Sépulture de papier

Dans le très beau "Orpheline", Claire Genoux évoque la disparition de sa mère.

 

Claire Genoux
PHILIPPE PACHE

«Maintenant / les phrases sonnent vide comme des puits / plus rien que des bouches mortes / dans la tête / des morceaux / parler c’est plus la peine / il y a le vent.» «Maintenant», c’est après la mort de sa mère, quand la folie la menace «d’avoir été abandonnée comme ça», quand le sens a déserté les mots dès lors que maman est devenu sans objet. Prix Ramuz de poésie 1999, la poétesse lausannoise Claire Genoux se donne la tâche infiniment difficile d’évoquer sans détour ni impudeur la maladie puis le décès de sa mère, au début d’un lumineux mois d’avril: splendide et bouleversante traversée du deuil et du chagrin, Orpheline tisse la vie et la mort pour dire «comment ç’avait été de l’aimer». 
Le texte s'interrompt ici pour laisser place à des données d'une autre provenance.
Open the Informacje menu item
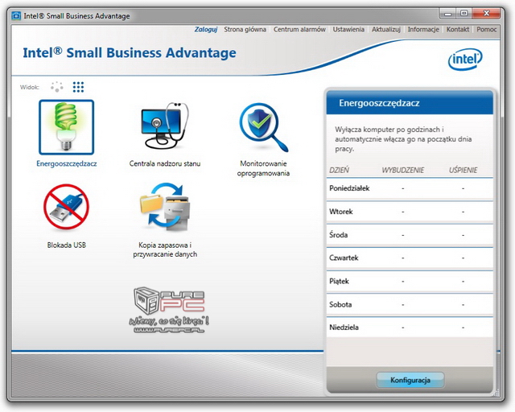 click(x=423, y=30)
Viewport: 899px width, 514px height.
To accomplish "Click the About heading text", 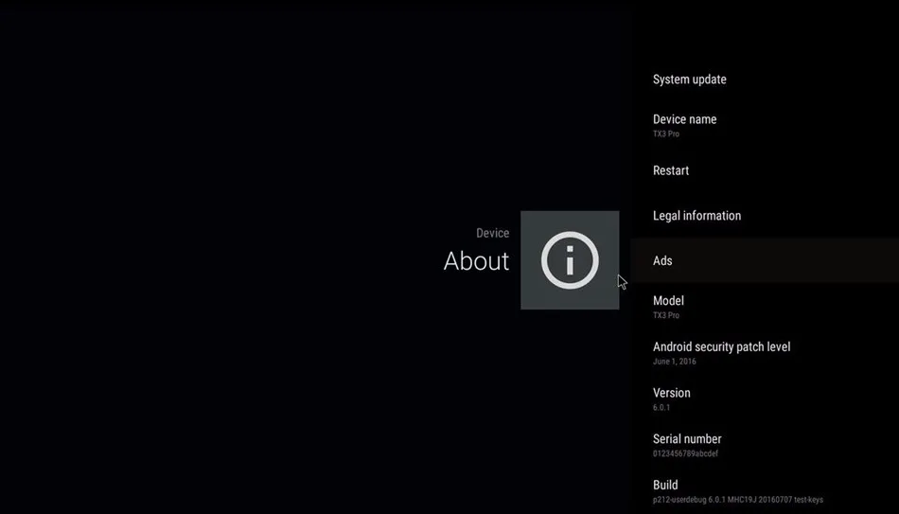I will click(476, 261).
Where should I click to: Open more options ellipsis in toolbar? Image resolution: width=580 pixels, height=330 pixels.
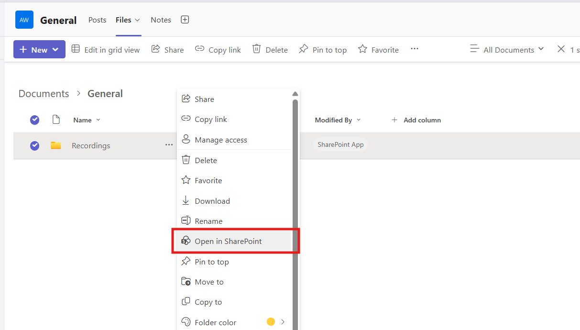[415, 49]
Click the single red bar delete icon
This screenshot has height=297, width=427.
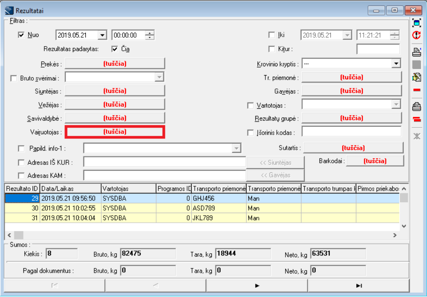pos(417,90)
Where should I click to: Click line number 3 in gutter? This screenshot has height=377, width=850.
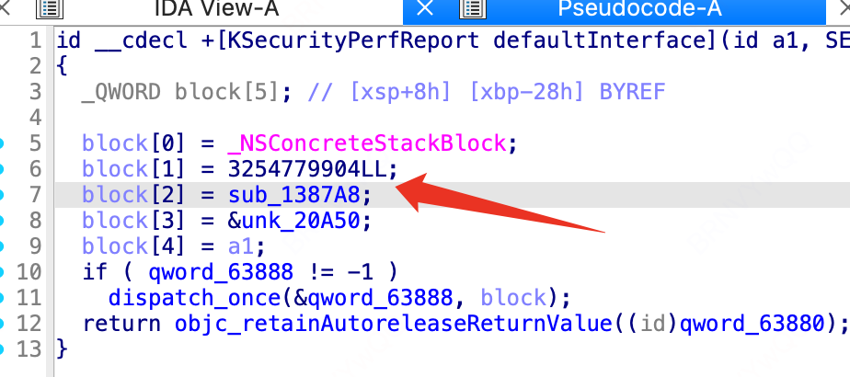pos(35,92)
Composé de courts poèmes en vers libres, le recueil est divisé en neuf parties – des «Choses» à «Ecriture(s)», du «Monde de la maison» à «J’irai t’aimer sous la terre», de la concrétude des jours et des souvenirs au vertige du vide. Comme un roman, il possède sa structure dramatique avec son climax, ses retours en arrière et ses rebondissements. La justesse de ses vers va de pair avec leur simplicité. C’est avec une grande finesse, une douceur inquiète, que Claire Genoux dit la violence de l’événement comme celle de sa douleur, de sa révolte, de l’angoisse de se perdre, elle aussi, dans une éclipse de soi qui rejoindrait l’absolue noirceur. «Raconte encore / qui j’ai été», demande-t-elle à sa mère.

Egrenant alors les souvenirs – l’enfance, la maison, le jardin «ébouriffé d’abeilles», les objets familiers –, relatant l’attente, la veille, l’enterrement, l’après, elle offre à sa mère une poignante sépulture de papier.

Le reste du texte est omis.